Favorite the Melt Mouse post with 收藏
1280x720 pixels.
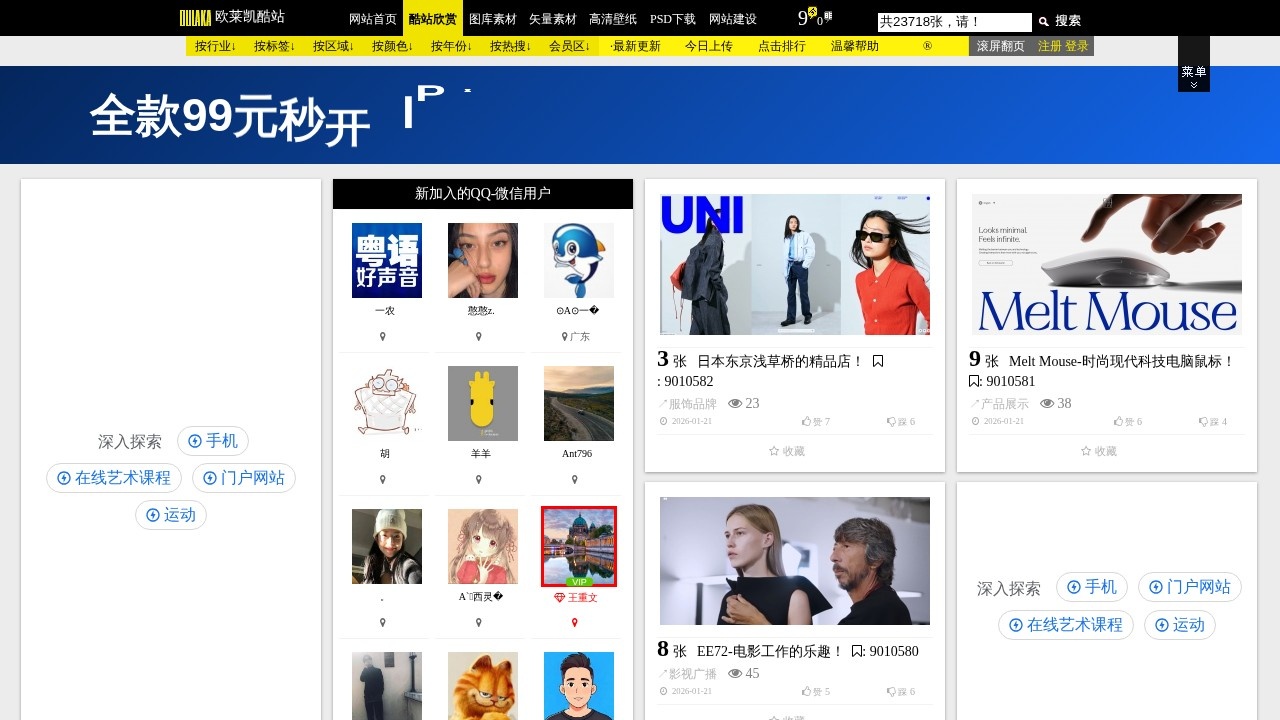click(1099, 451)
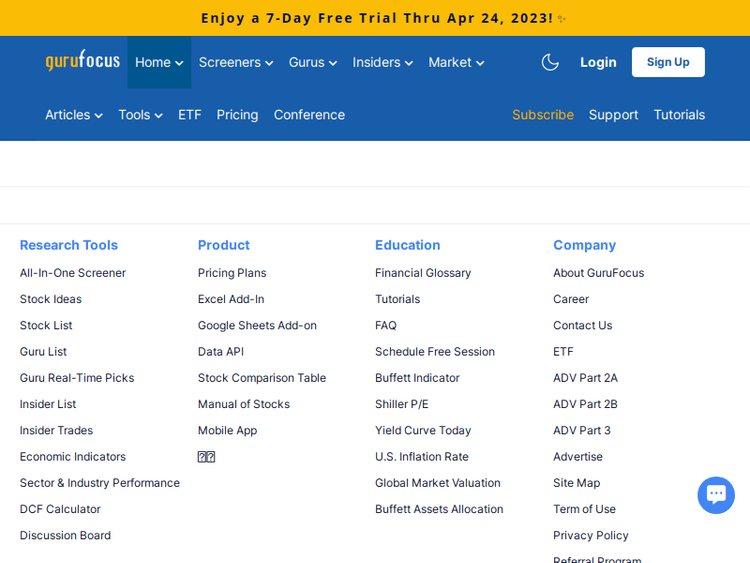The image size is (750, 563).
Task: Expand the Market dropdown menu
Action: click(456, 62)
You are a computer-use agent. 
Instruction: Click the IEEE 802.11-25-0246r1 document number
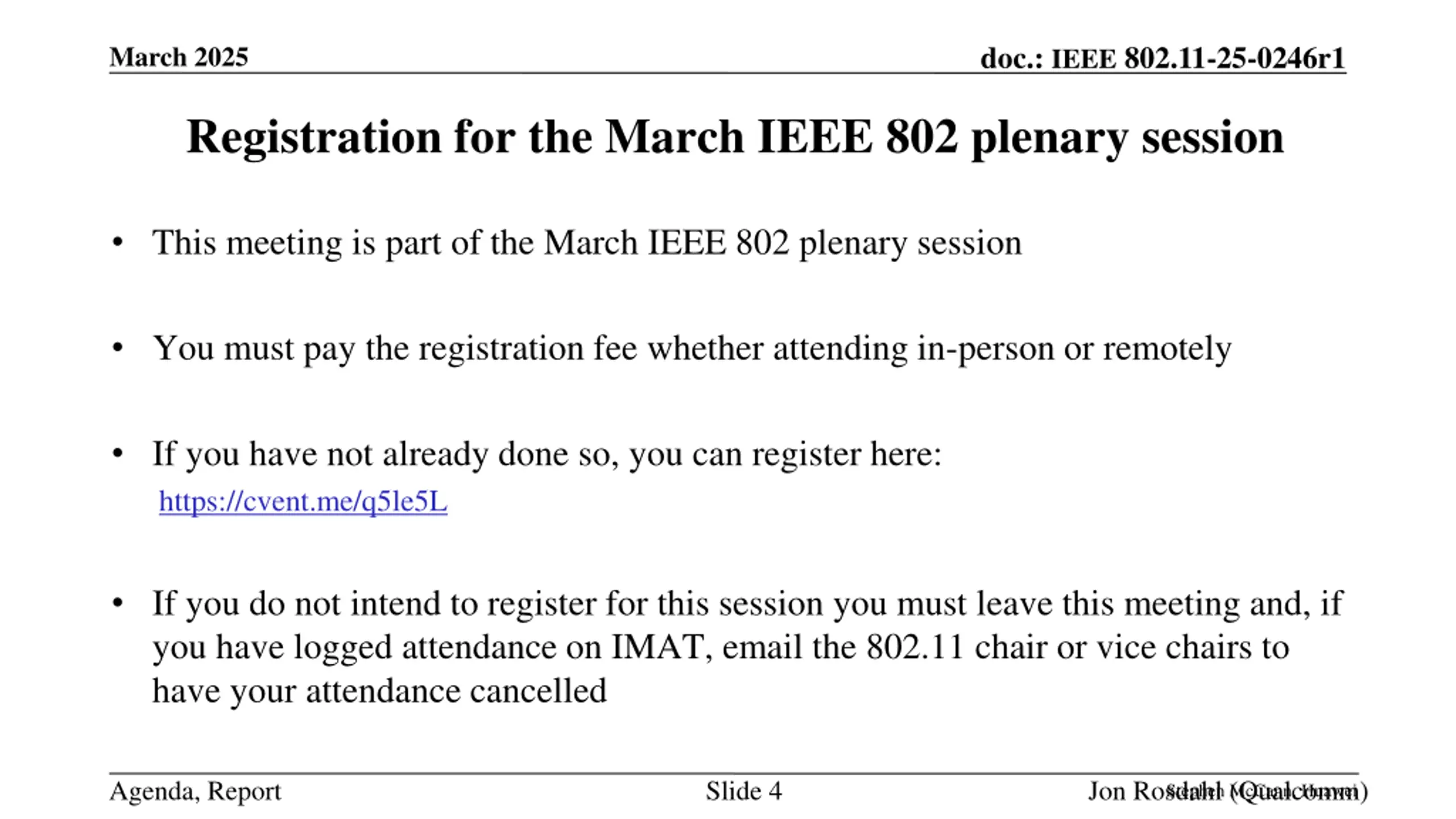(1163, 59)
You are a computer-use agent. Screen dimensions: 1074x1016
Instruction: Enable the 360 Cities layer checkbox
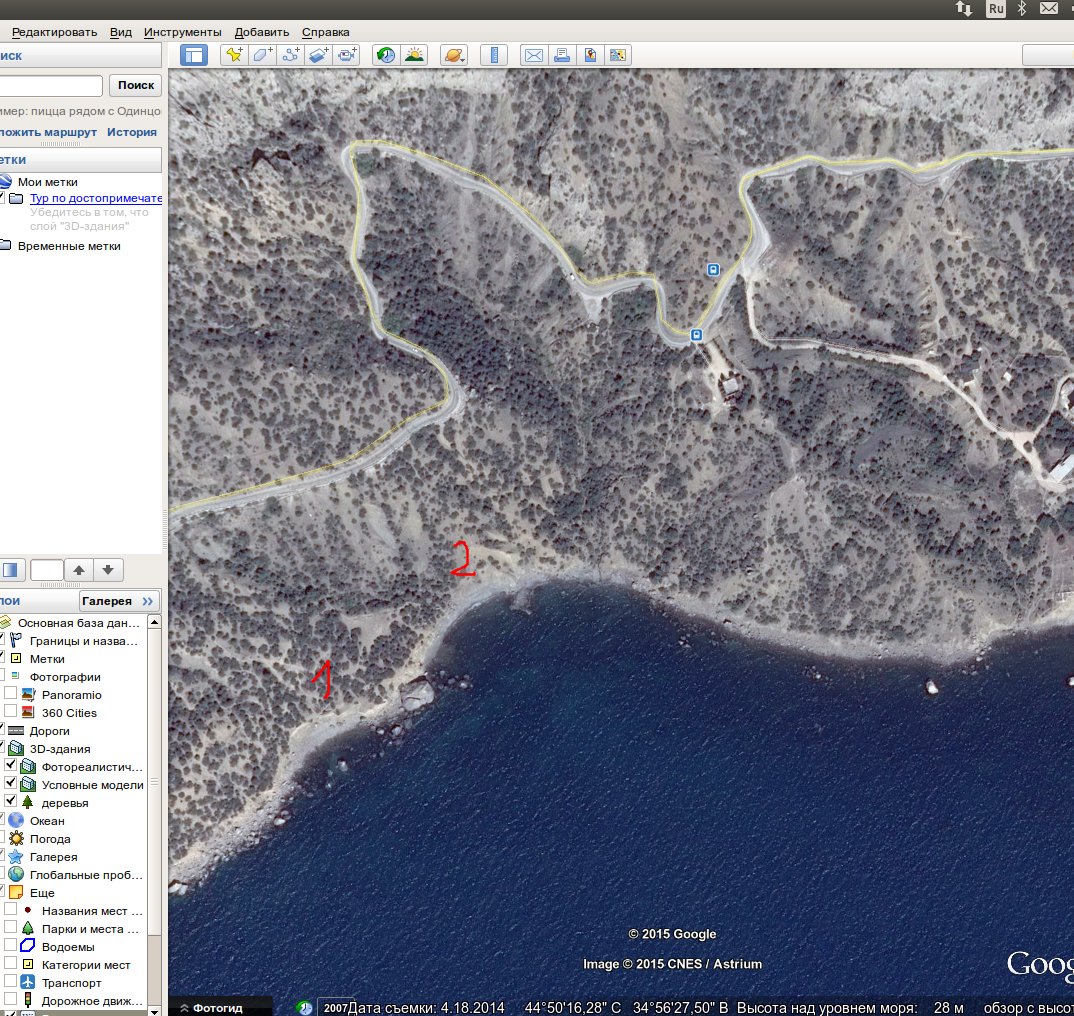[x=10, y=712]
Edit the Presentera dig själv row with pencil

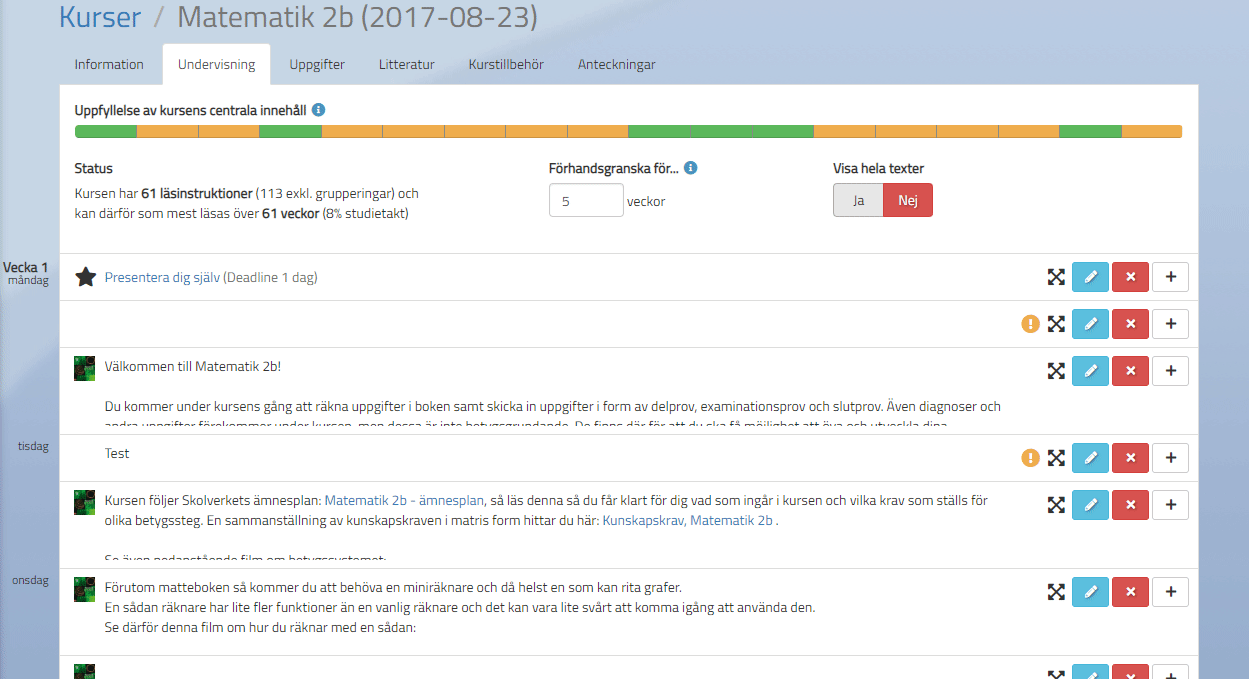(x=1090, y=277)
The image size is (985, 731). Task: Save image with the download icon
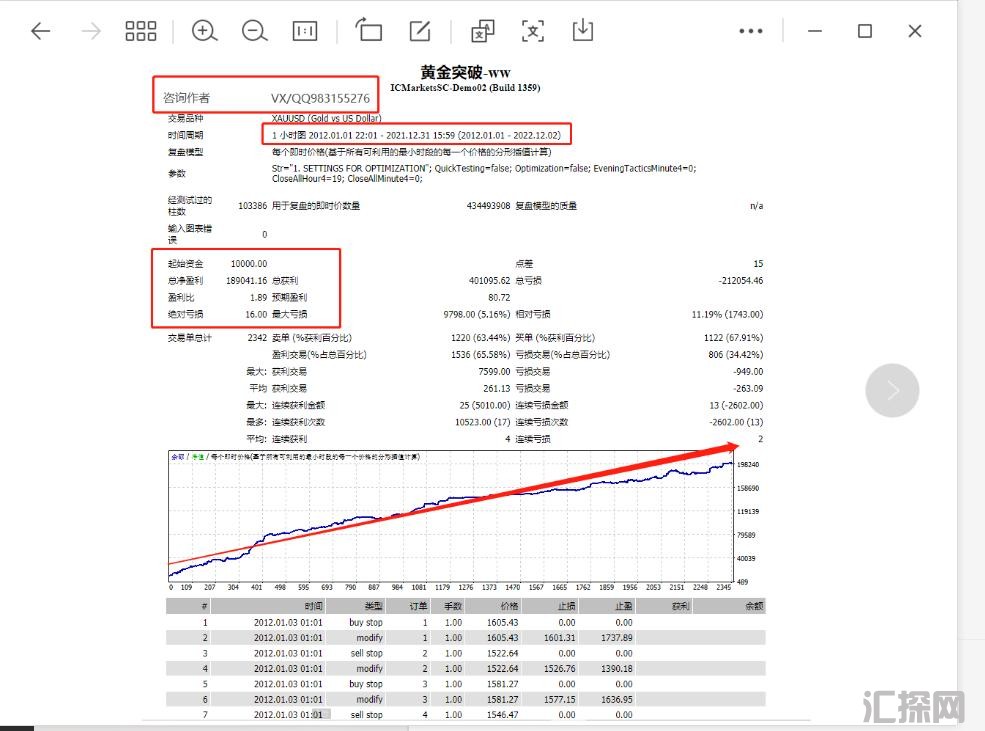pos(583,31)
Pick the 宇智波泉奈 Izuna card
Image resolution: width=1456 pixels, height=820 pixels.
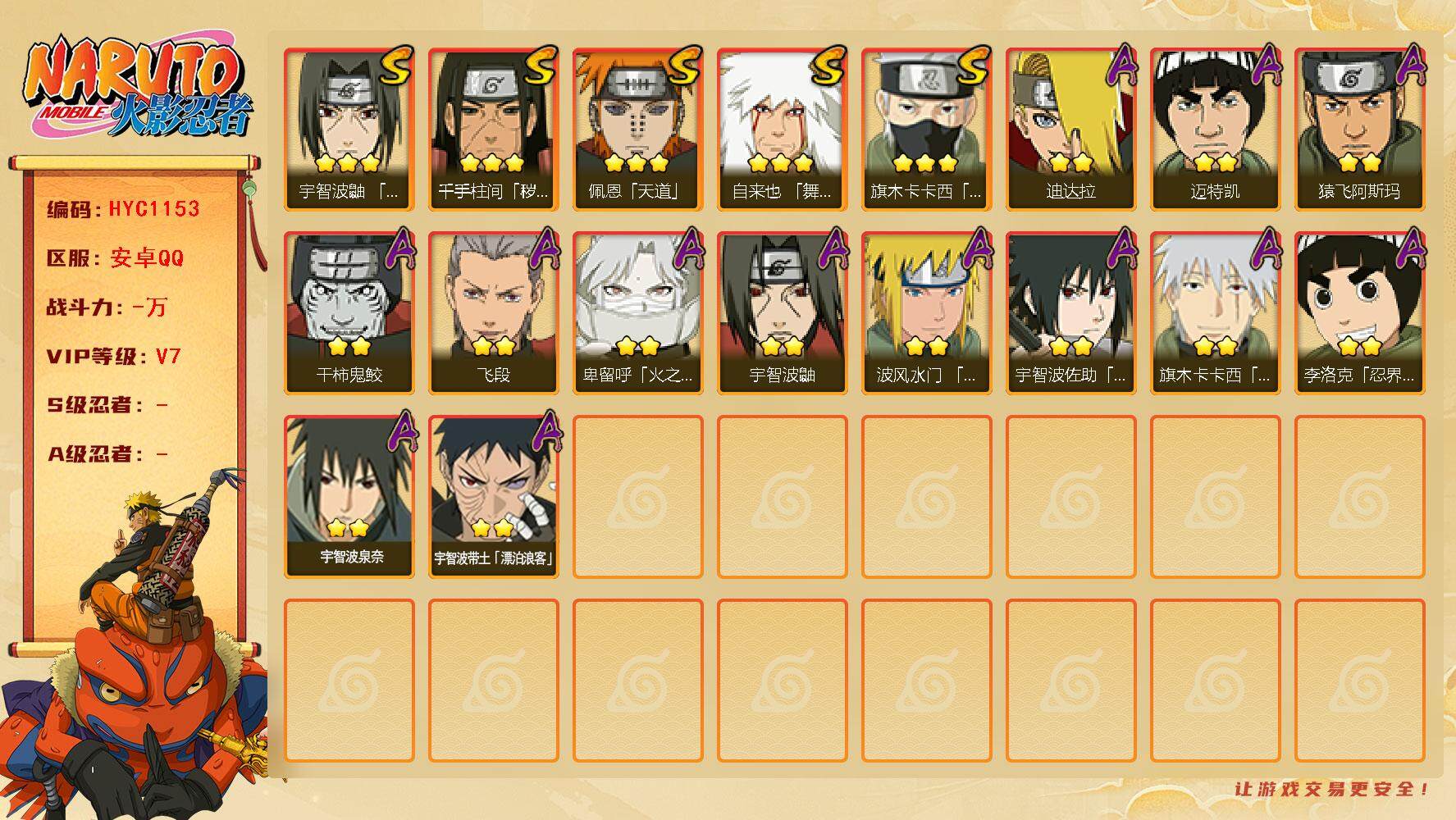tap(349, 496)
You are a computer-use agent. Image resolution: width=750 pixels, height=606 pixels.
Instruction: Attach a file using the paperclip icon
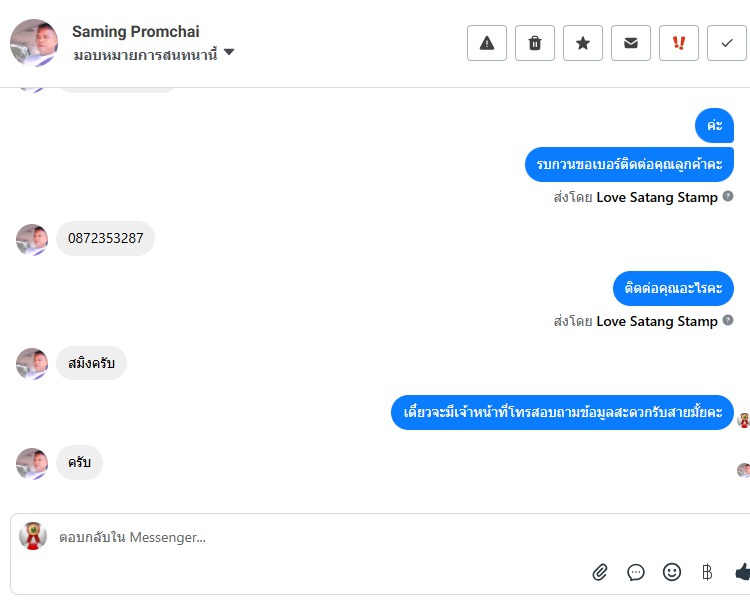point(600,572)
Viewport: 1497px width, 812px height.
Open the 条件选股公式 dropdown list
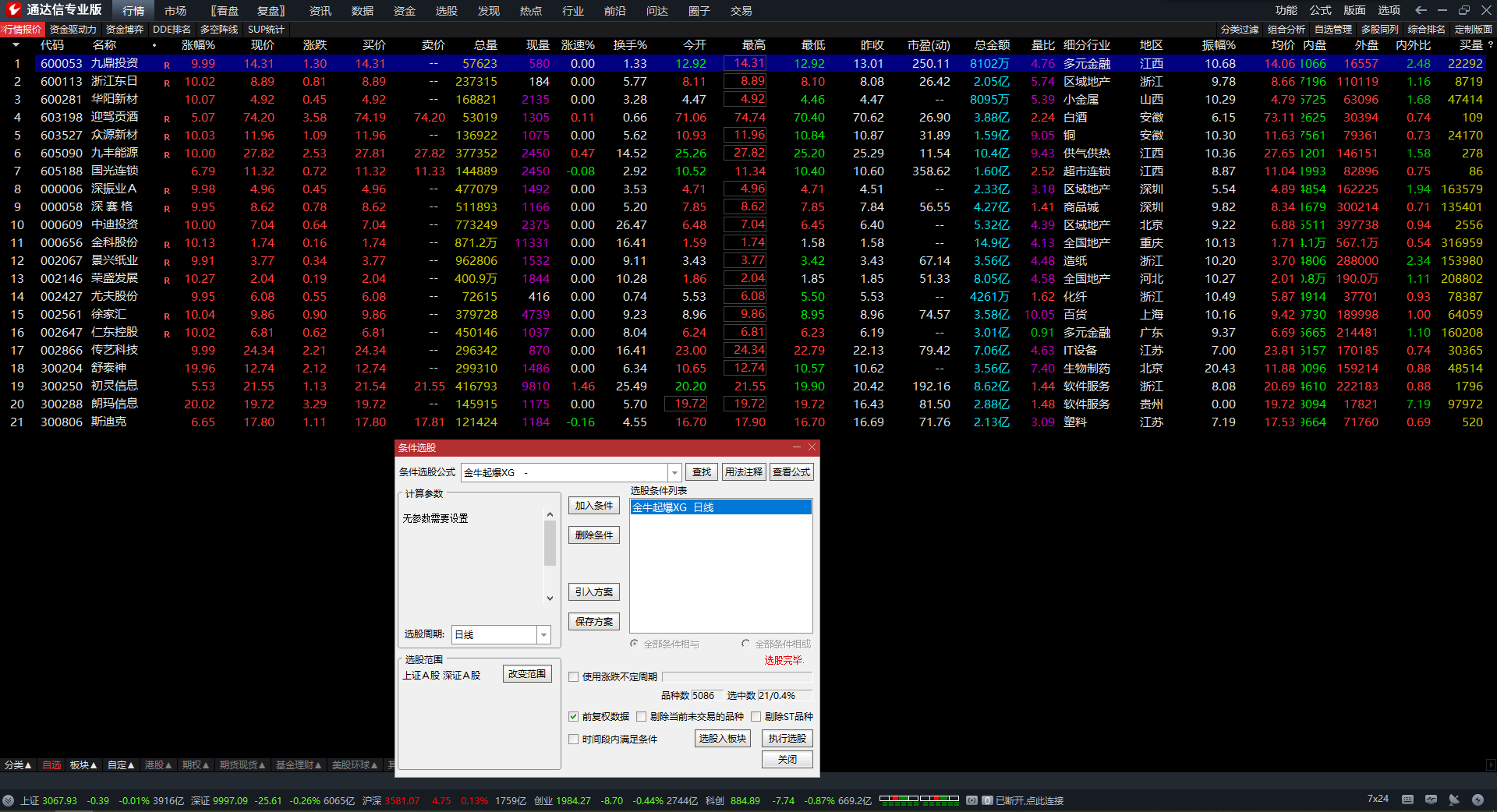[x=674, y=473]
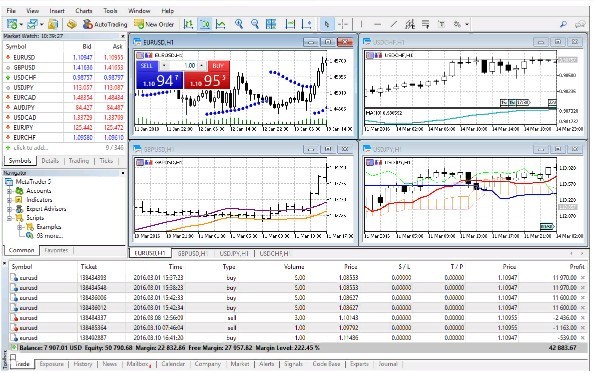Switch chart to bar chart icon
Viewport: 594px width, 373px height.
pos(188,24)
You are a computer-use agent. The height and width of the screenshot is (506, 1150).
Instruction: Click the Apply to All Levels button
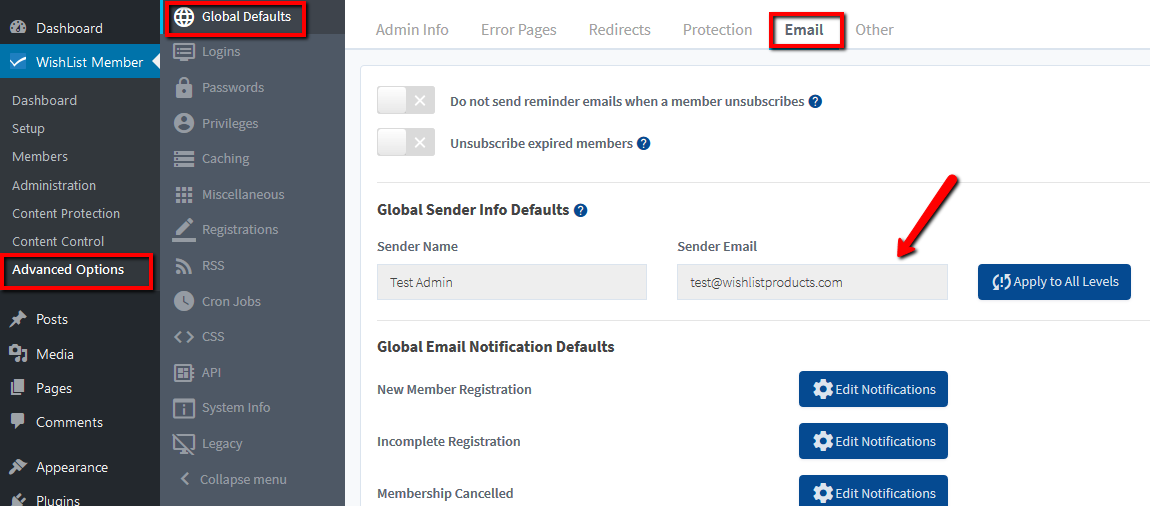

• **What the task asks**
Leave the pictures out, and transcribe each of the records exactly.

• **Task answer**
Favorite the Melt Mouse post with 收藏
1280x720 pixels.
click(1099, 451)
The image size is (750, 563).
Task: Expand the Market dropdown menu
Action: click(456, 62)
You are a computer-use agent. 
Instruction: Click the IEEE 802.11-25-0246r1 document number
(1163, 59)
You are a computer-use agent. Screen dimensions: 1074x1016
Instruction: Enable the 360 Cities layer checkbox
[x=10, y=712]
Edit the Presentera dig själv row with pencil

(x=1090, y=277)
The image size is (985, 731). Task: Save image with the download icon
pos(583,31)
Pick the 宇智波泉奈 Izuna card
Image resolution: width=1456 pixels, height=820 pixels.
tap(349, 496)
You are a computer-use agent. Image resolution: width=750 pixels, height=606 pixels.
Instruction: Attach a file using the paperclip icon
point(600,572)
Viewport: 1497px width, 812px height.
Open the 条件选股公式 dropdown list
[x=674, y=473]
Switch chart to bar chart icon
Viewport: 594px width, 373px height.
pos(188,24)
You are a computer-use agent. The height and width of the screenshot is (506, 1150).
Instruction: Click the Apply to All Levels button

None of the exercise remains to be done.